Task directions:
Reproduce the material from its first line through the line that contains "click(x=64, y=11)", leaving out the pictures.

§

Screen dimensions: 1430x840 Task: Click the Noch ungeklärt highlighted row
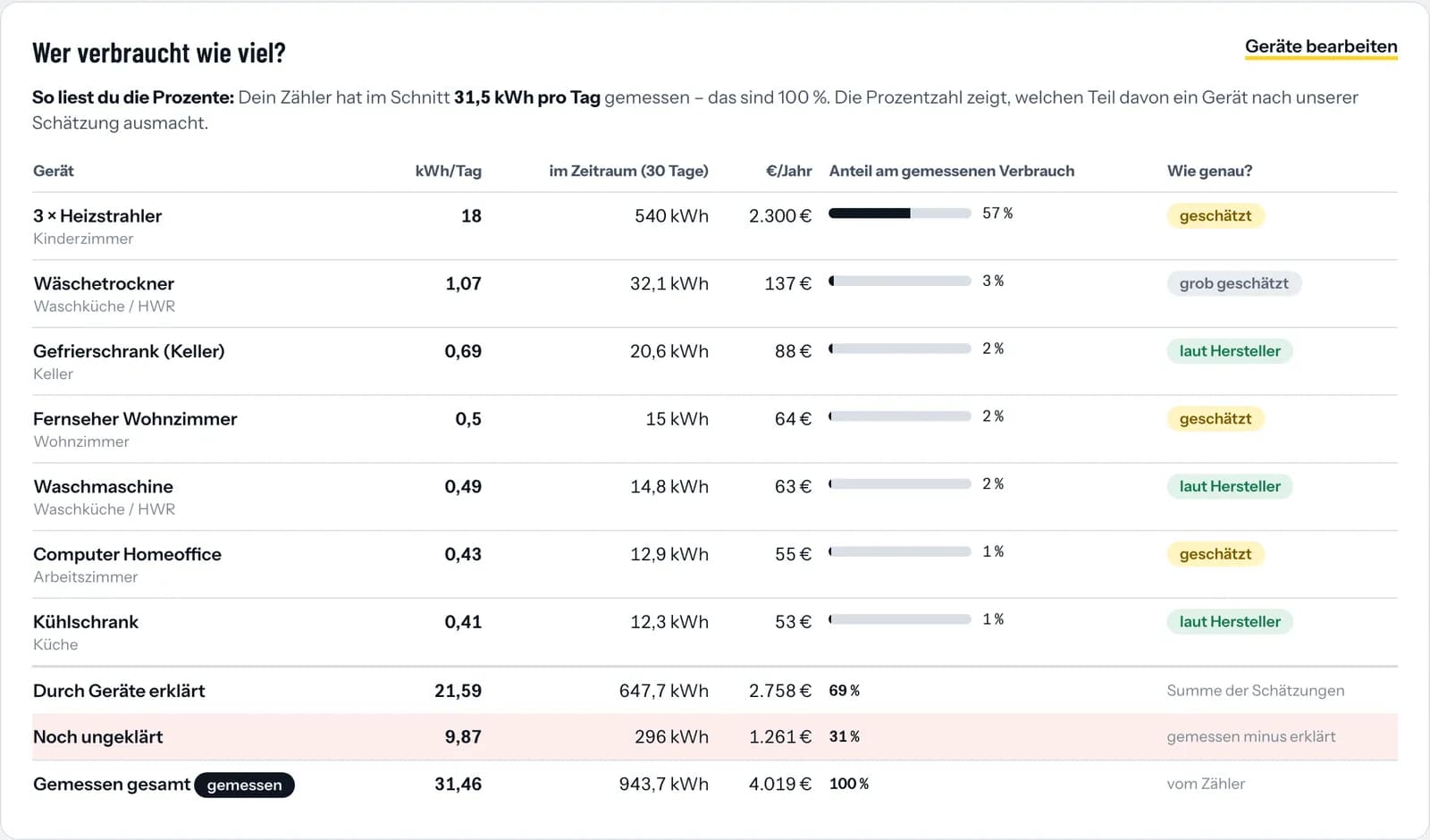[x=715, y=737]
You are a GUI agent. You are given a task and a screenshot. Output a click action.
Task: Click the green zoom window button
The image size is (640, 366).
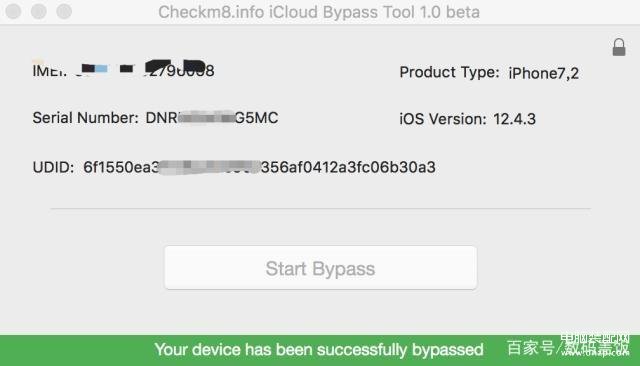click(x=64, y=11)
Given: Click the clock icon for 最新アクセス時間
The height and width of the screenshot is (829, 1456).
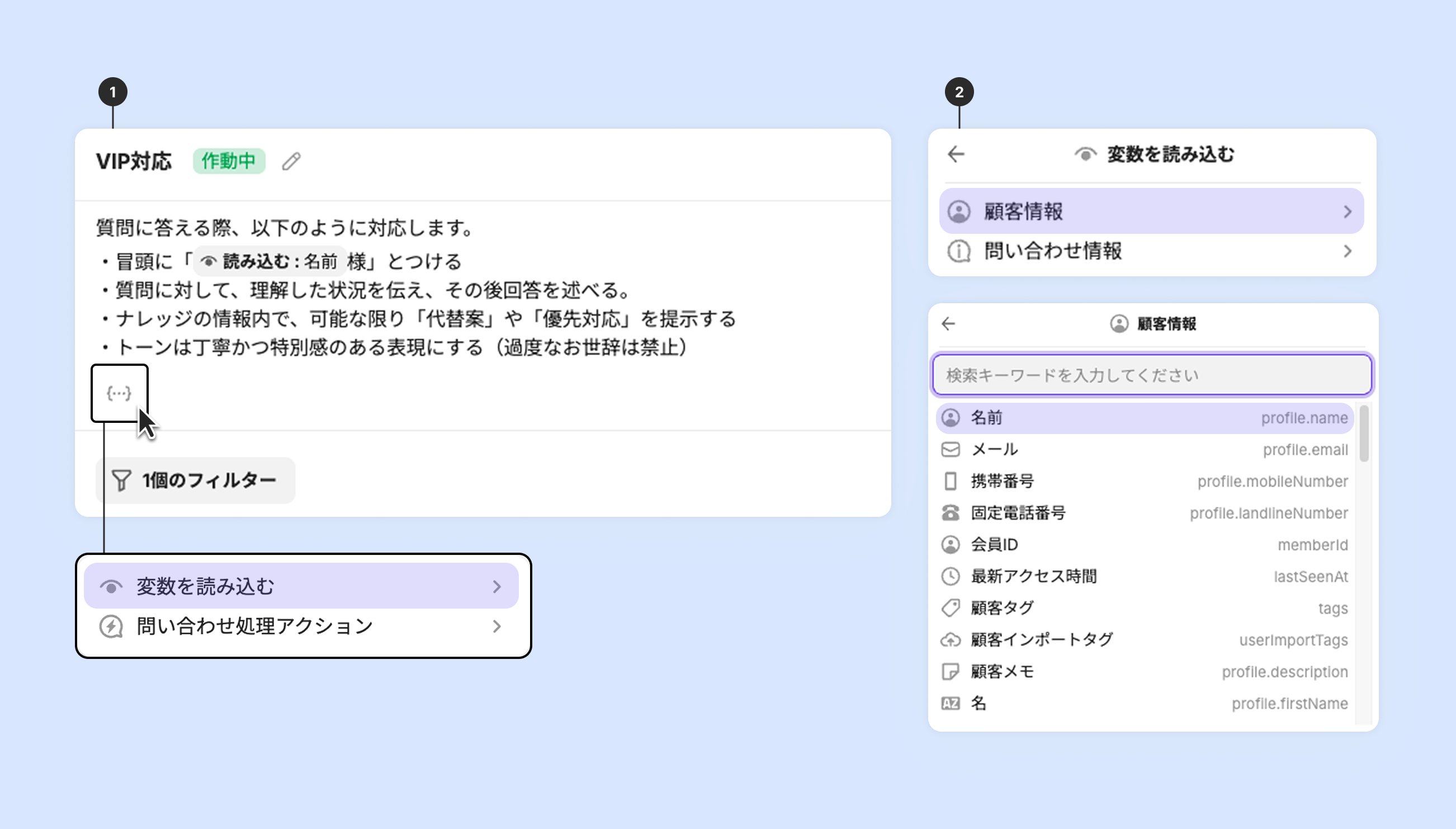Looking at the screenshot, I should click(x=950, y=576).
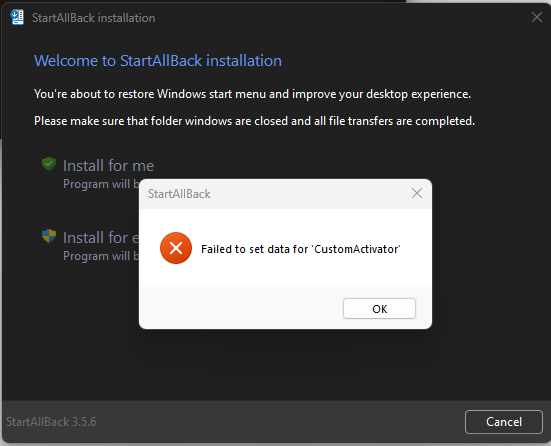The image size is (551, 446).
Task: Click the blue-yellow UAC shield icon
Action: pyautogui.click(x=49, y=236)
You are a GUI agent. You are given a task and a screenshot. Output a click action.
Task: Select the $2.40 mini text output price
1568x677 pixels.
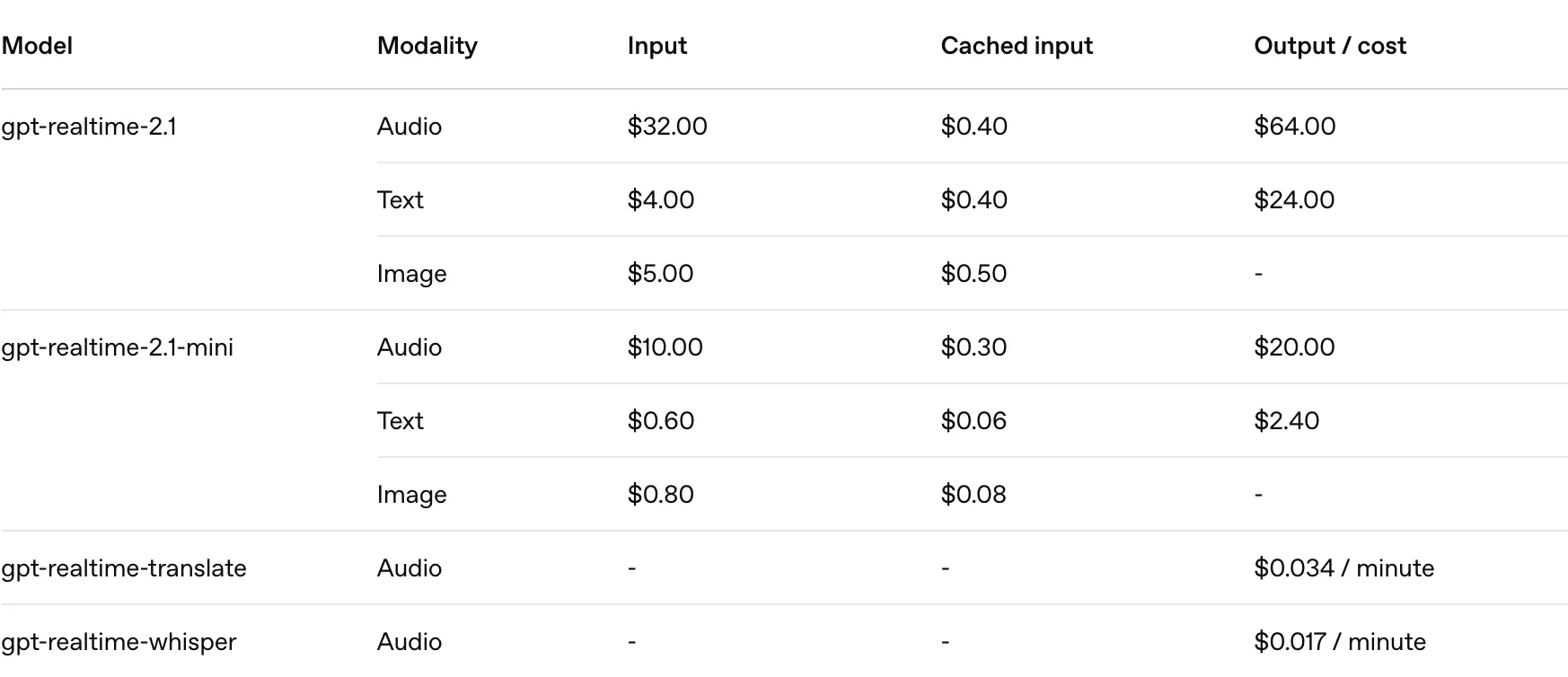coord(1286,421)
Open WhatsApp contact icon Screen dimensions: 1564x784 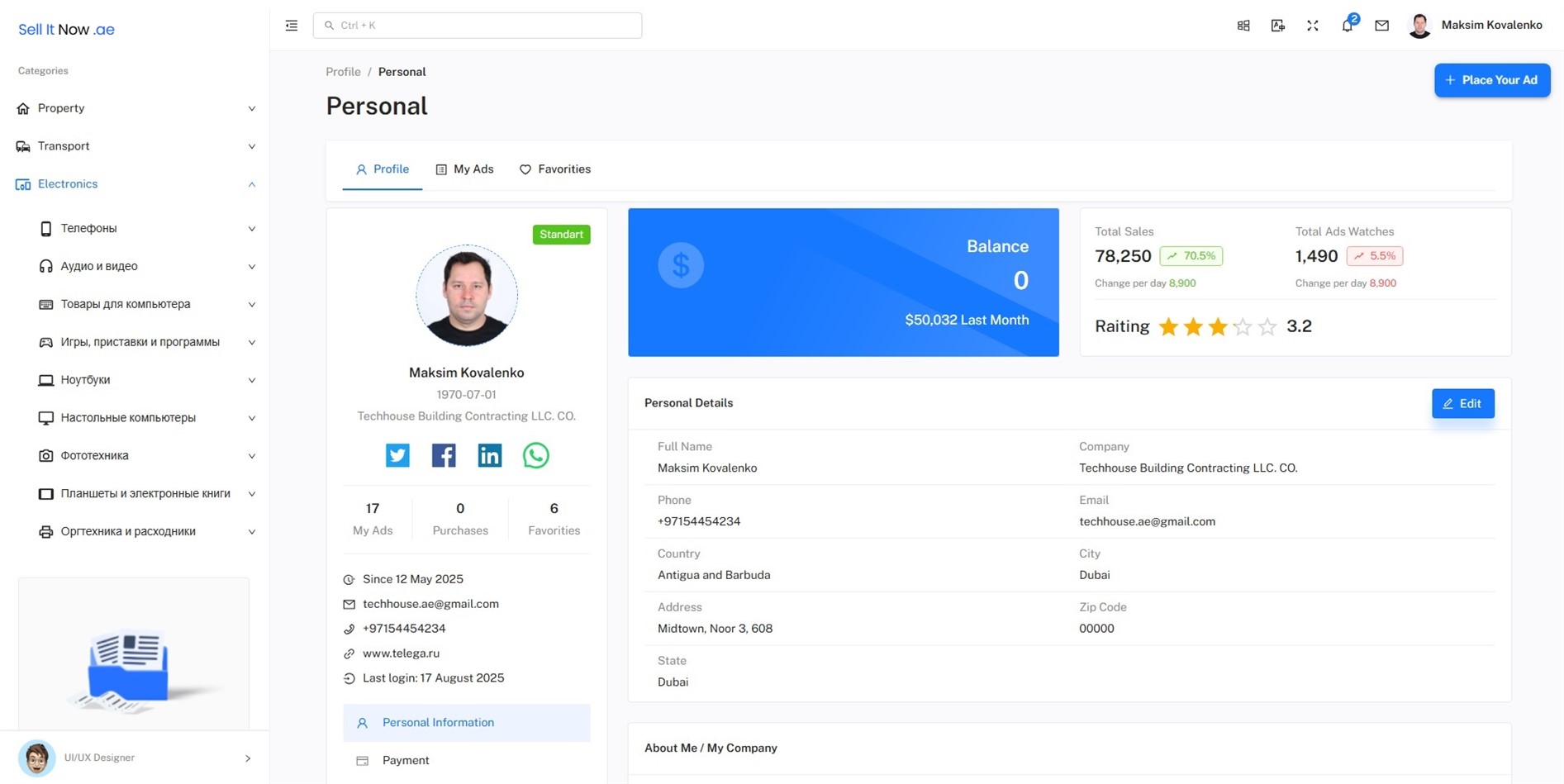pos(535,455)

§

Finished exercise:
Screen dimensions: 1430x840 Task: Click the Noch ungeklärt highlighted row
[x=715, y=737]
You are a GUI agent. You are given a task and a screenshot. Output a click action.
Task: Click the green zoom window button
The image size is (640, 366).
click(x=64, y=11)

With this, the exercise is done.